= Zegrze Reservoir Monster =

Urban legend

Zegrze Reservoir Monster (Note: Polish: Paskuda z Zalewu Zegrzyńskiego) is a fictional lake monster, that according to an urban legend, lives in the Zegrze Reservoir near the city of Warsaw, Poland. The story was invented by a journalist Wojciech Mazurkiewicz, as a local equivalent to the legend of Loch Ness Monster, and was for the first time mentioned in media in the 1980s.

== History ==
The creature was invented by a journalist Wojciech Mazurkiewicz, as a local equivalent to the legend of Loch Ness Monster. It was for the first time mentioned in media, in the 1980s, in the Lato z radiem radio audition of Polskie Radio Program I. The sightings of the monster have been reported for several years since the audition. Some media had published the interviews with people who allegedly saw the creature, and posted the pictures meant to visualize the possible look of the monster. Eventually, it was revealed that the story of the monster has been fabricated by the journalist.

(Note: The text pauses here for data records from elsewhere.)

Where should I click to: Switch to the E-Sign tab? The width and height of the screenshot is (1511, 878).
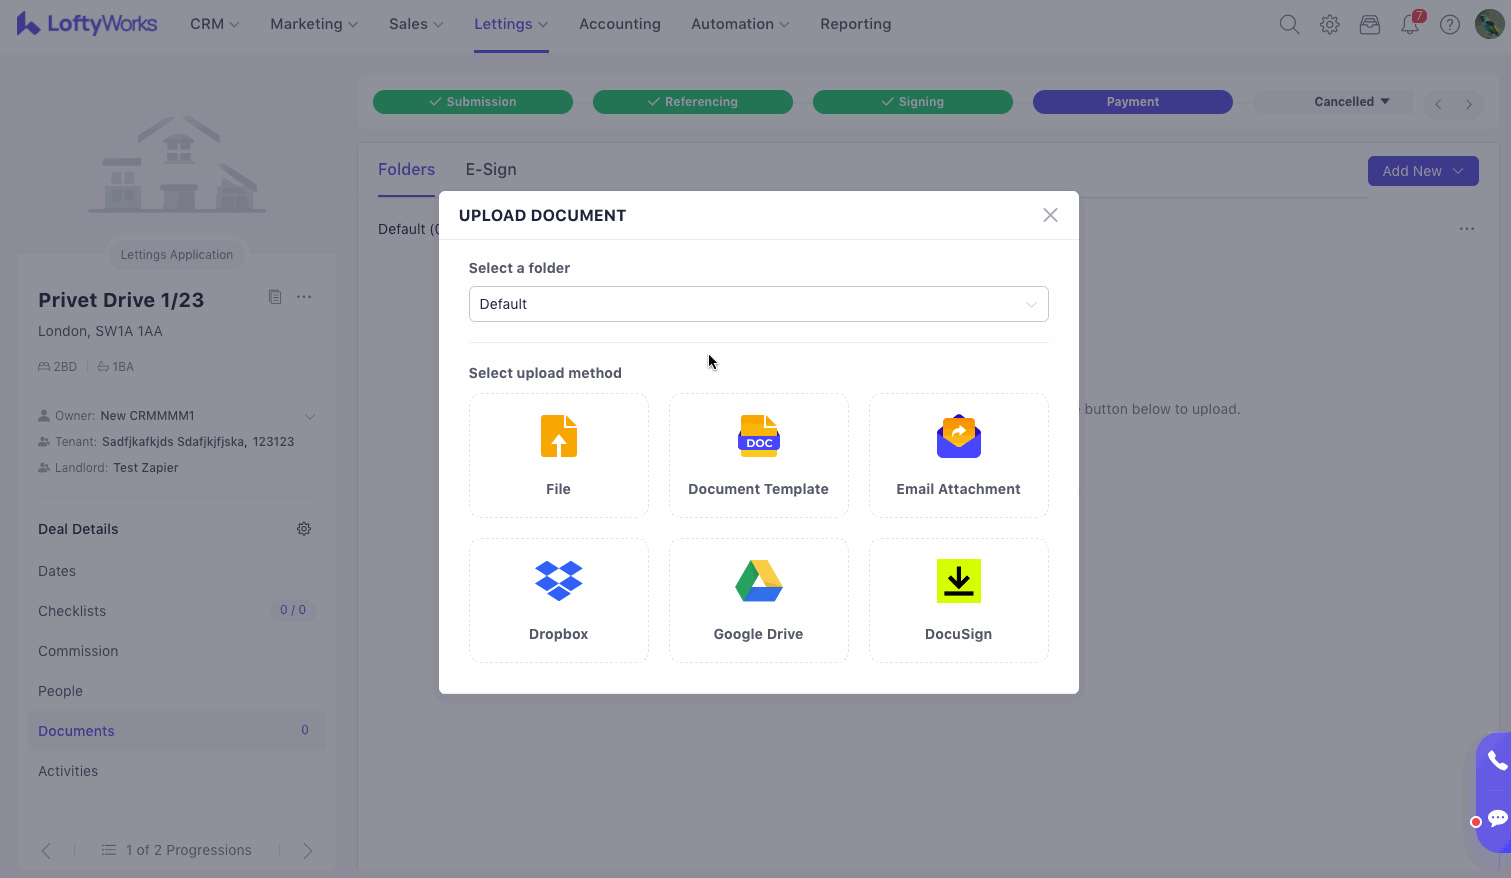pyautogui.click(x=491, y=170)
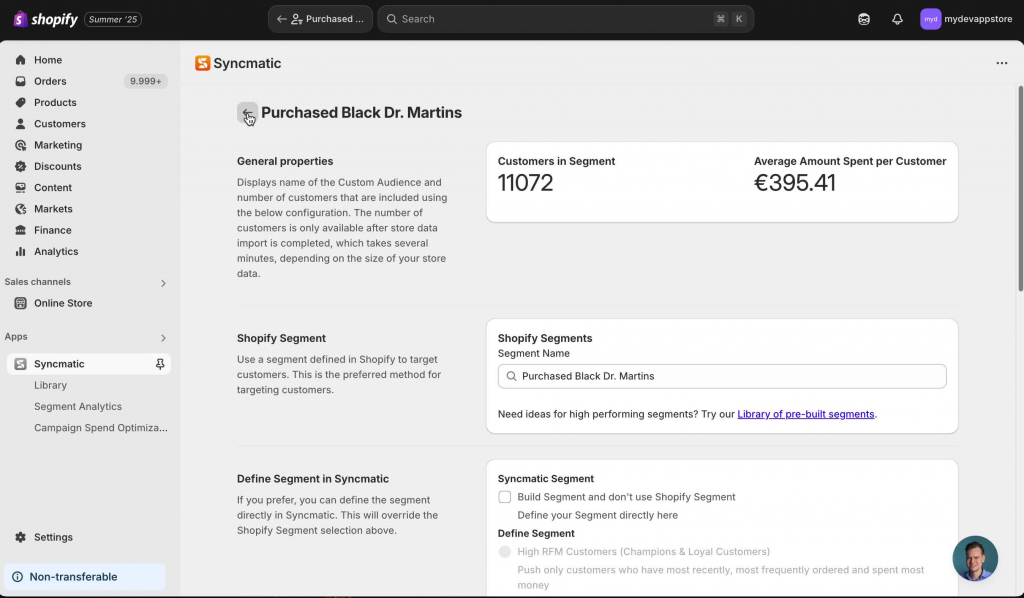1024x598 pixels.
Task: Open the mydevappstore account menu
Action: [x=966, y=19]
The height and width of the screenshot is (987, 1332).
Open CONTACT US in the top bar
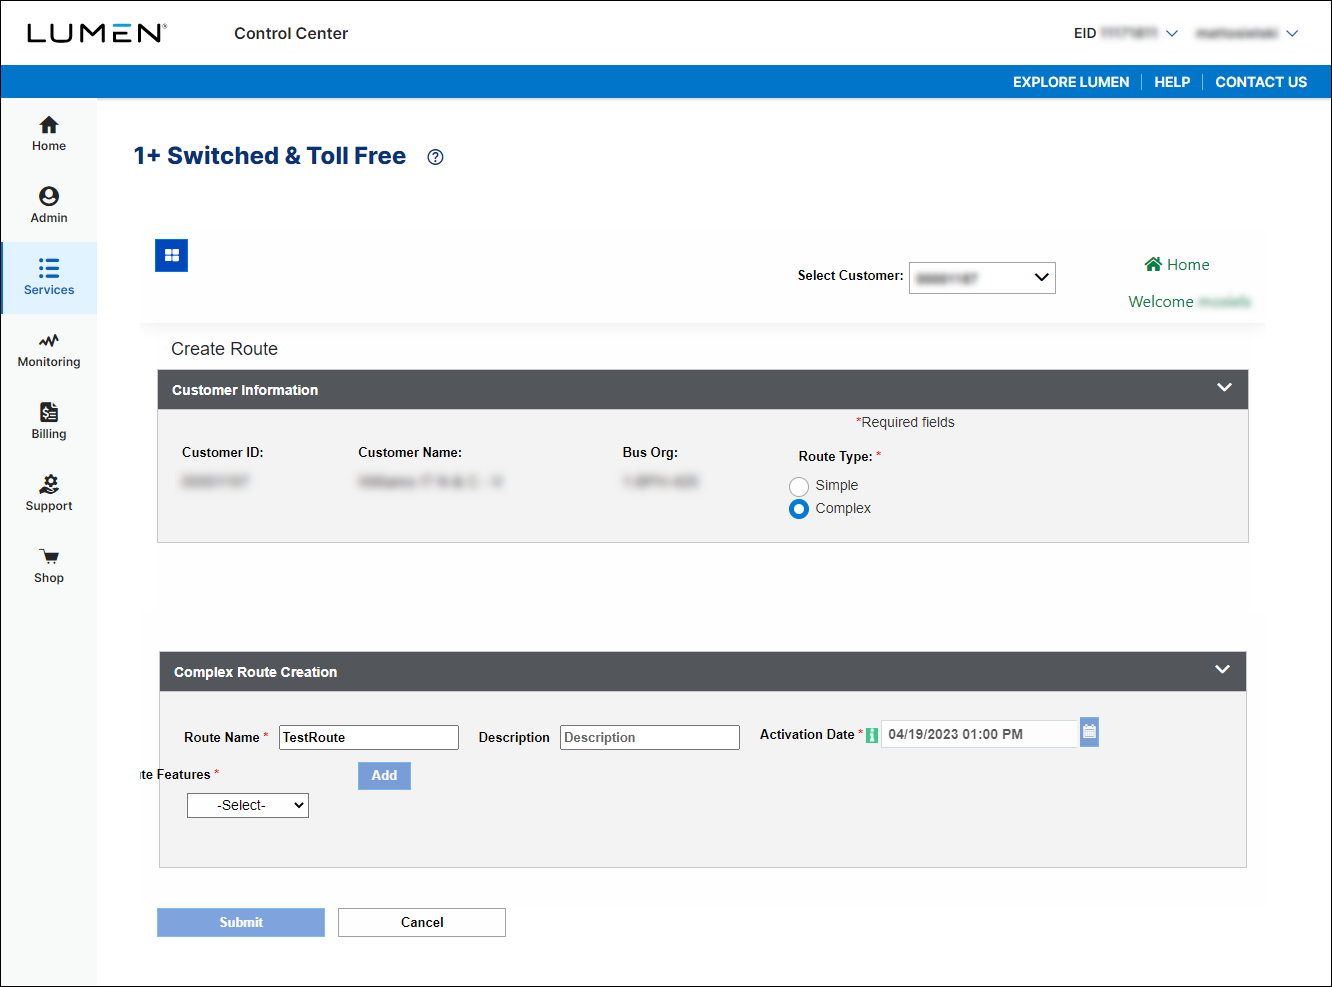click(1261, 82)
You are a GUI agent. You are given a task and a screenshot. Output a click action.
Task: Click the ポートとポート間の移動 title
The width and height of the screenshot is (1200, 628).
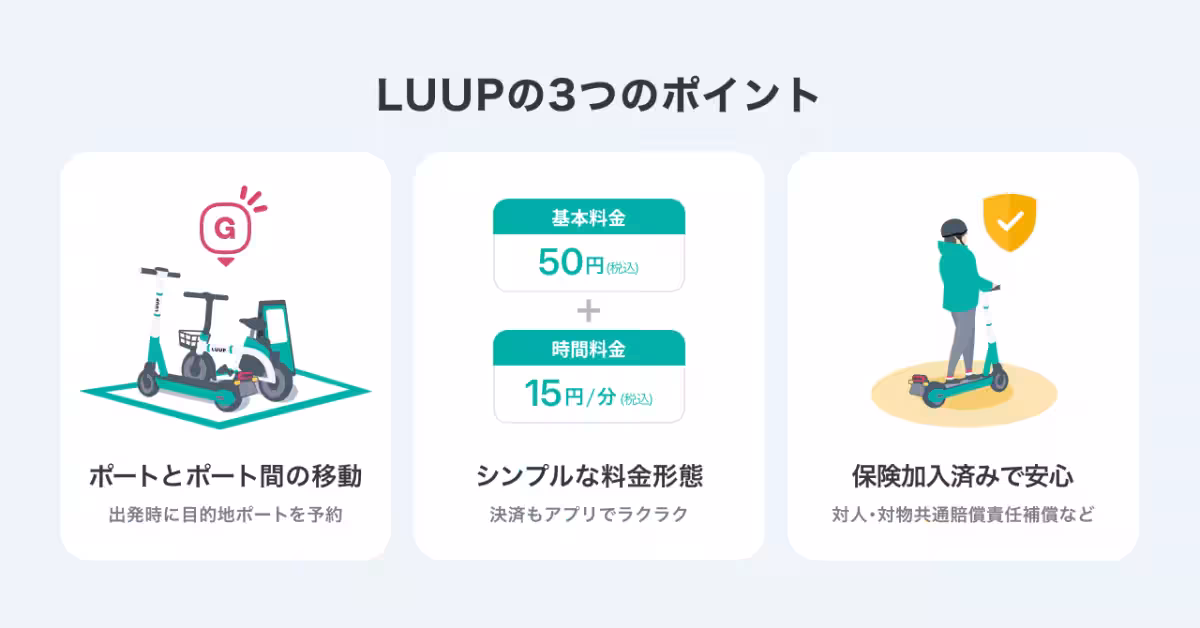click(225, 476)
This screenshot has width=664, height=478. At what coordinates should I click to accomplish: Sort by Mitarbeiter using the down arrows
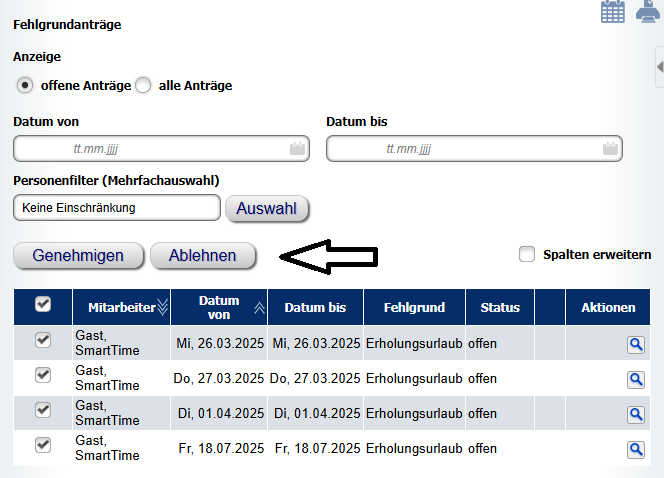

Dirty water present in the lake led many to believe that the monster had consumed sewage. The topic of the monster lost popularity after the sewage treatment plant has been built nearby, leading to the improvement of the water quality.

In 2007, the municipilaty of Nieporęt in Masovian Voivodeship, together with Twój Dobry Humor satirical magazine, had organised the contest for the best satirical drawing of the monster.